Antidosis
Isocrates
Isocrates. Isocrates with an English Translation in three volumes, by George Norlin, Ph.D., LL.D. Cambridge, MA, Harvard University Press; London, William Heinemann Ltd. 1929-1982.
But, I beg of you, do not, before you have heard me, judge that I could have been so mad as to choose deliberately, when my fate is in your hands, to express to you ideas which are repugnant to your opinions if I had not believed that these ideas follow logically on what I have previously said, and that I could support them with true and convincing proofs.
I consider that the kind of art which can implant honesty and justice in depraved natures has never existed and does not now exist, and that people who profess that power will grow weary and cease from their vain pretensions before such an education is ever found.[*](Cf. Isoc. 13.21; Theog. 429 ff.; Xen. Mem. 1.2.19 ff.; Plat. Meno 95 ff.)
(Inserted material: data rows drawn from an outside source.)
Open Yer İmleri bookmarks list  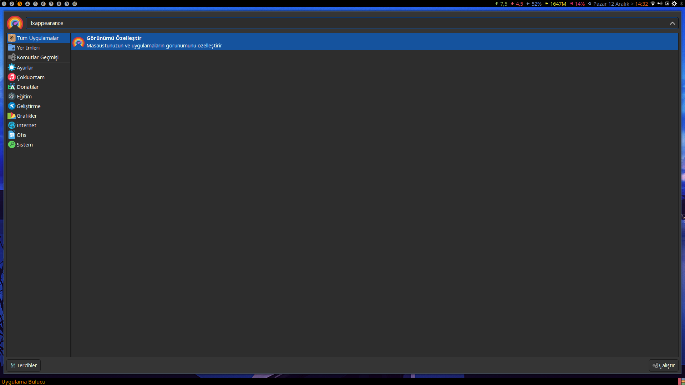28,48
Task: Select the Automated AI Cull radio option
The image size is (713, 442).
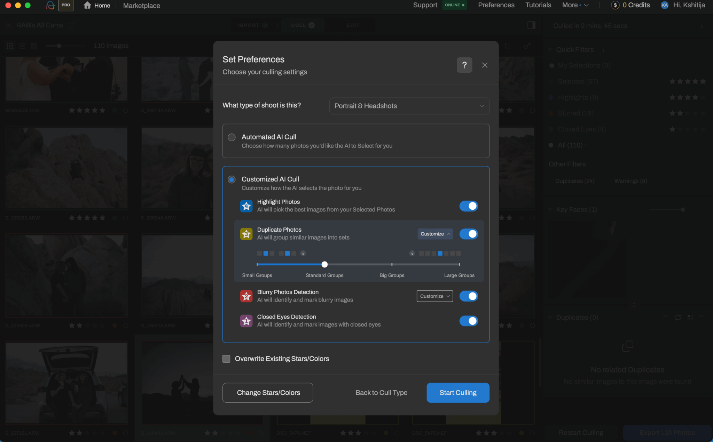Action: point(232,137)
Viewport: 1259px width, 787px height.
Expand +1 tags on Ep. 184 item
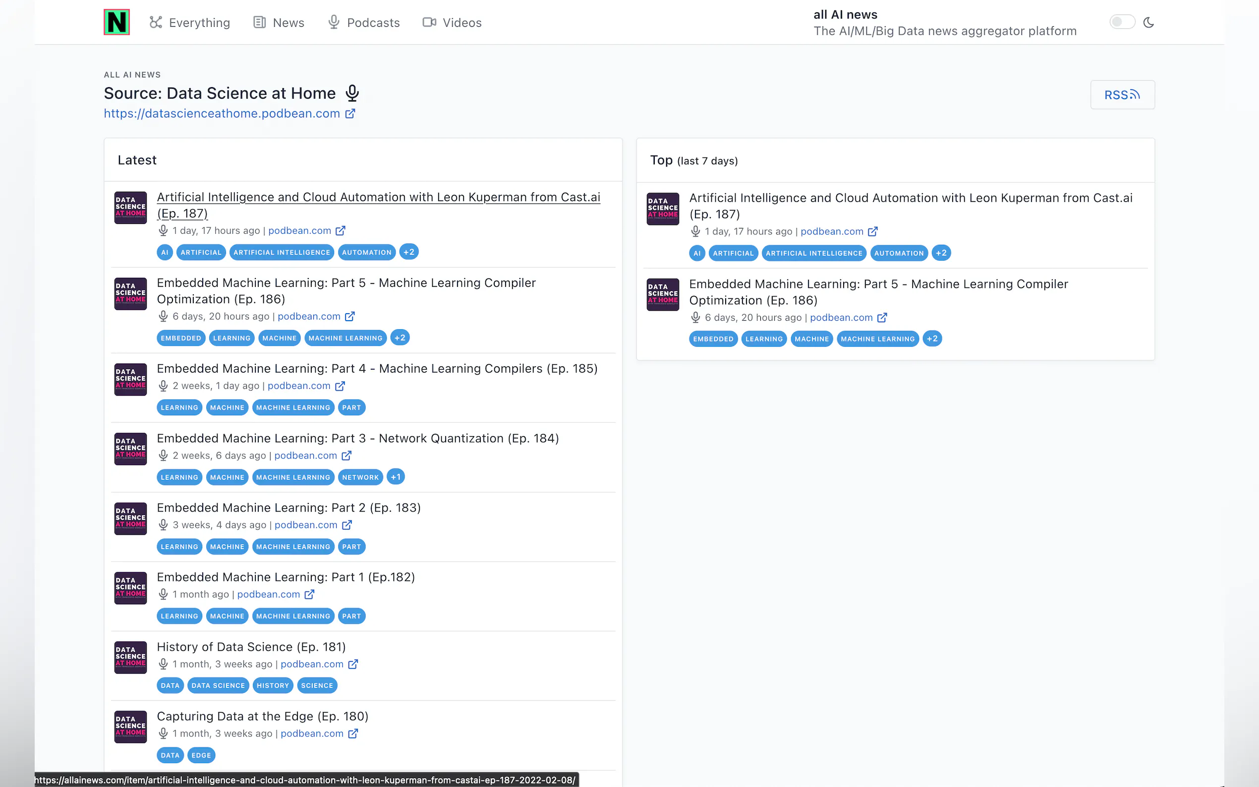[396, 477]
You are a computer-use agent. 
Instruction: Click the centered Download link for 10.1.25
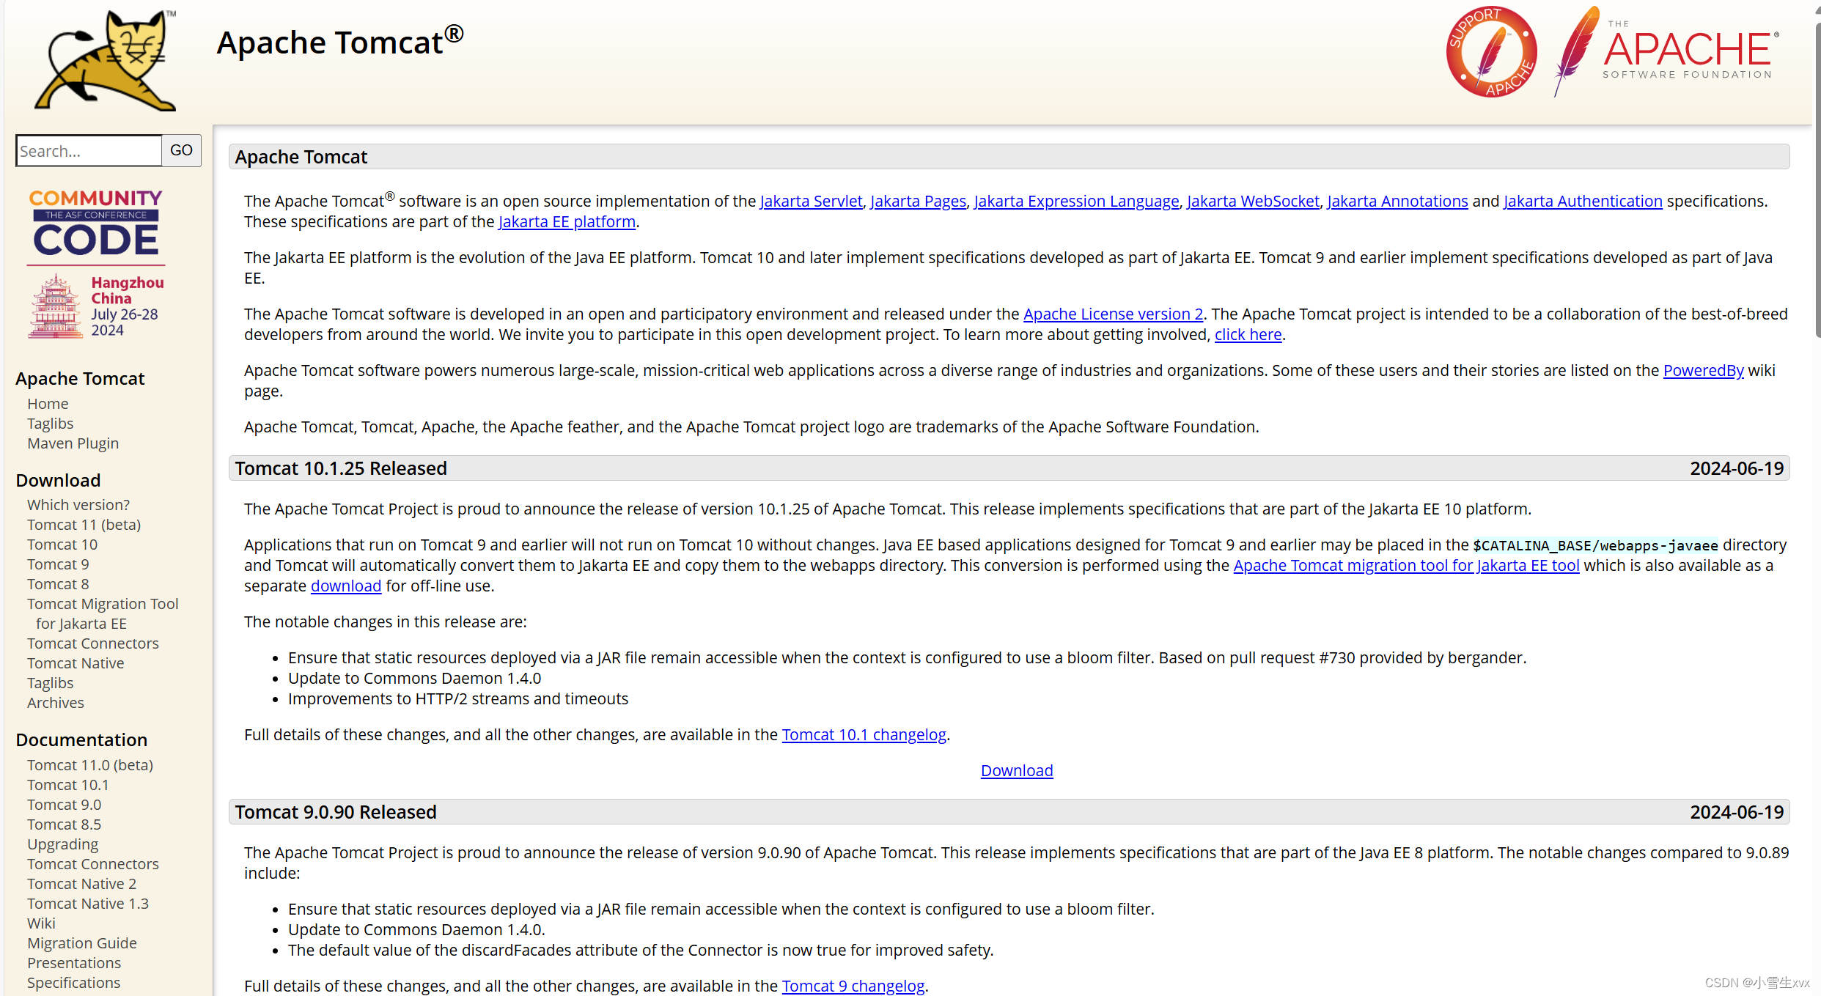pos(1017,771)
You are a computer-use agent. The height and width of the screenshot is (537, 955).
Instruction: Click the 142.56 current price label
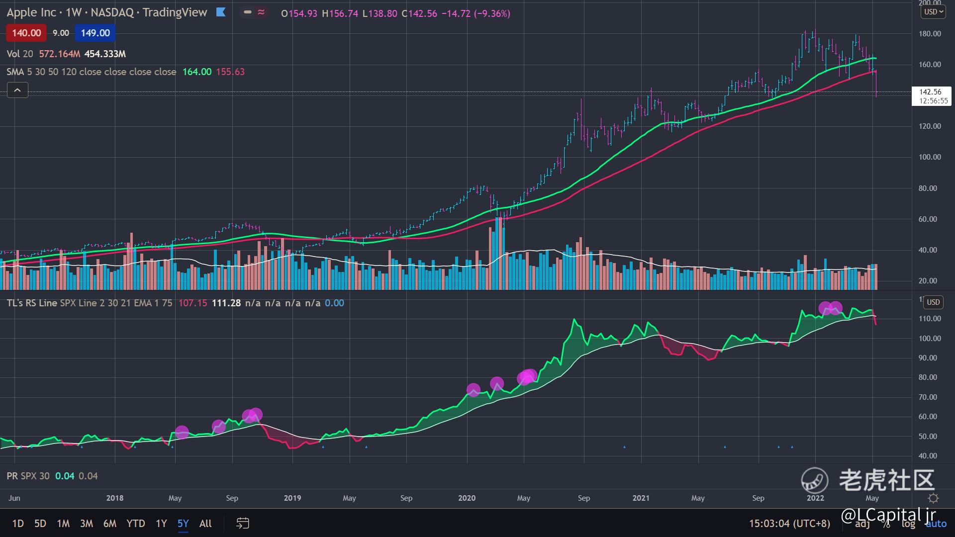pos(930,92)
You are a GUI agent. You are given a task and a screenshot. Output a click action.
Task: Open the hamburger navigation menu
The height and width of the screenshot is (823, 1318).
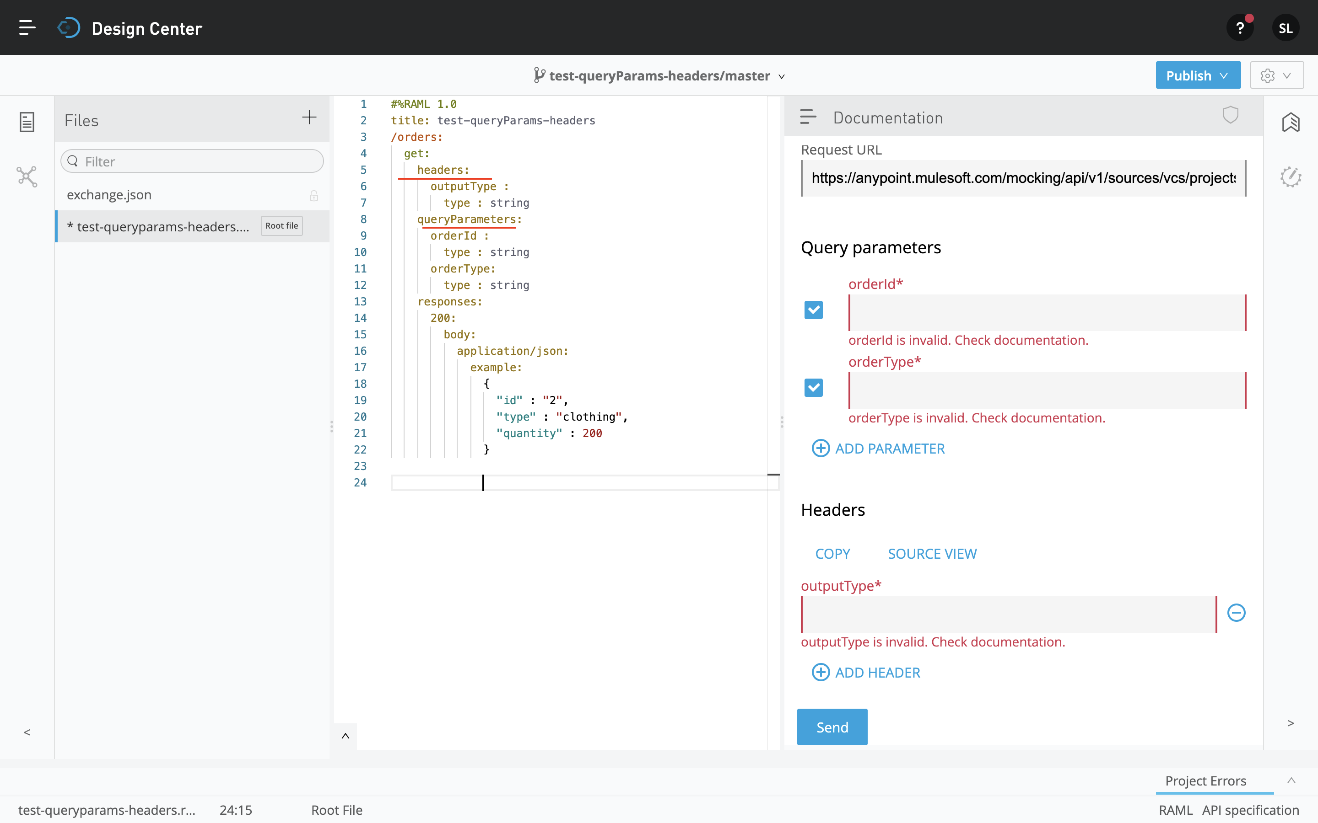pos(27,28)
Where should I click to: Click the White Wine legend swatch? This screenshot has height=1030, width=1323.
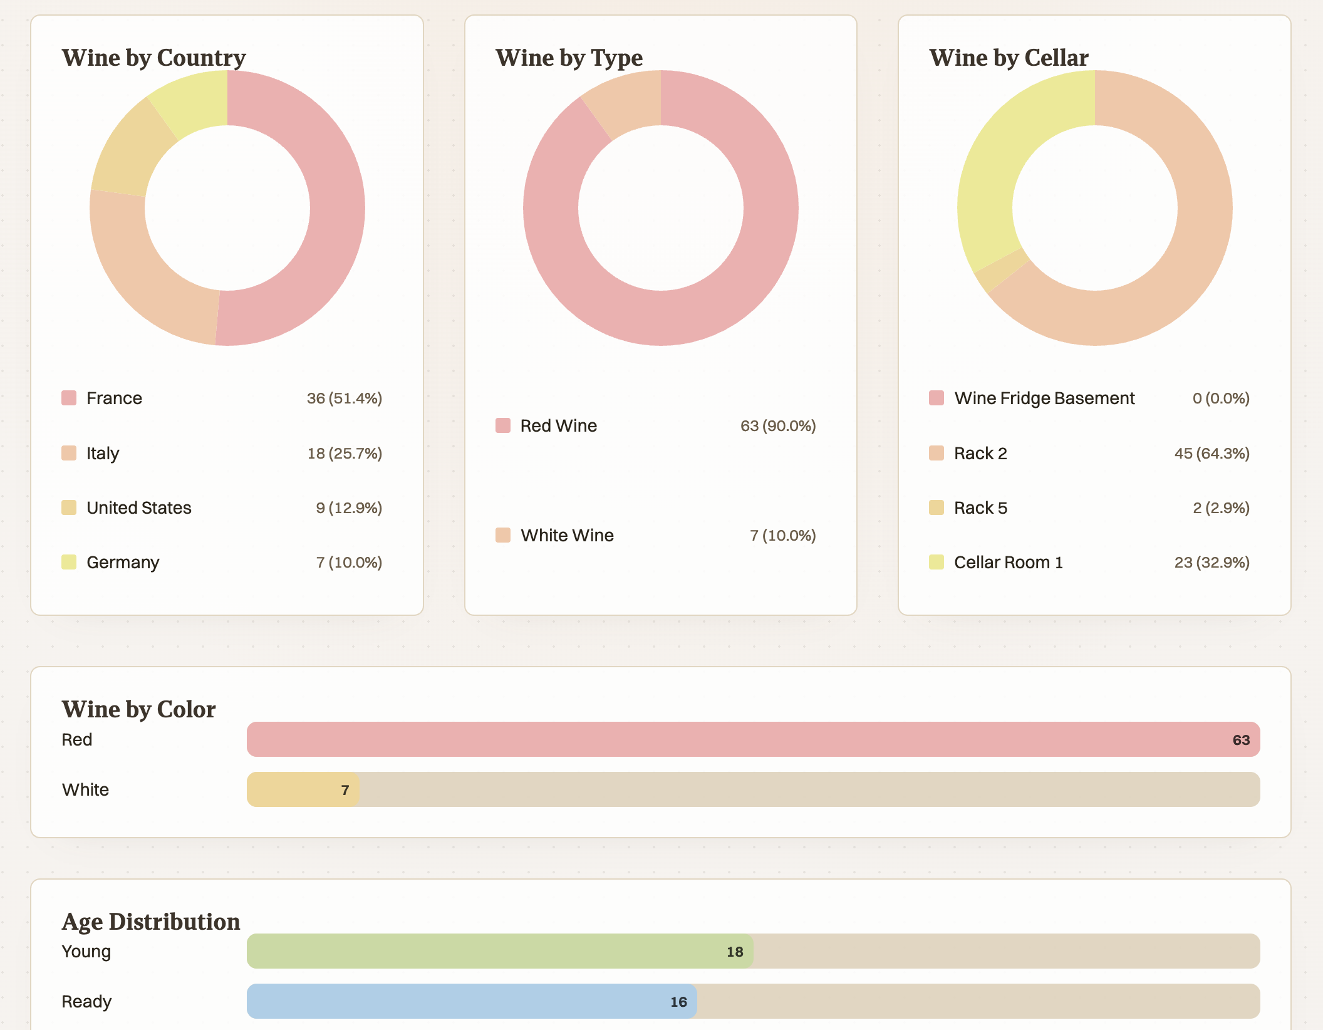[x=502, y=534]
But I do hold that people can become better and worthier if they conceive an ambition to speak well,[*](Cf. Isoc. 13.15.) if they become possessed of the desire to be able to persuade their hearers, and, finally, if they set their hearts on seizing their advantage—I do not mean “advantage” in the sense given to that word by the empty-minded, but advantage in the true meaning of that term;[*](Compare his discussion of true advantage in Isoc. 3.2; Isoc. 8.28-35.)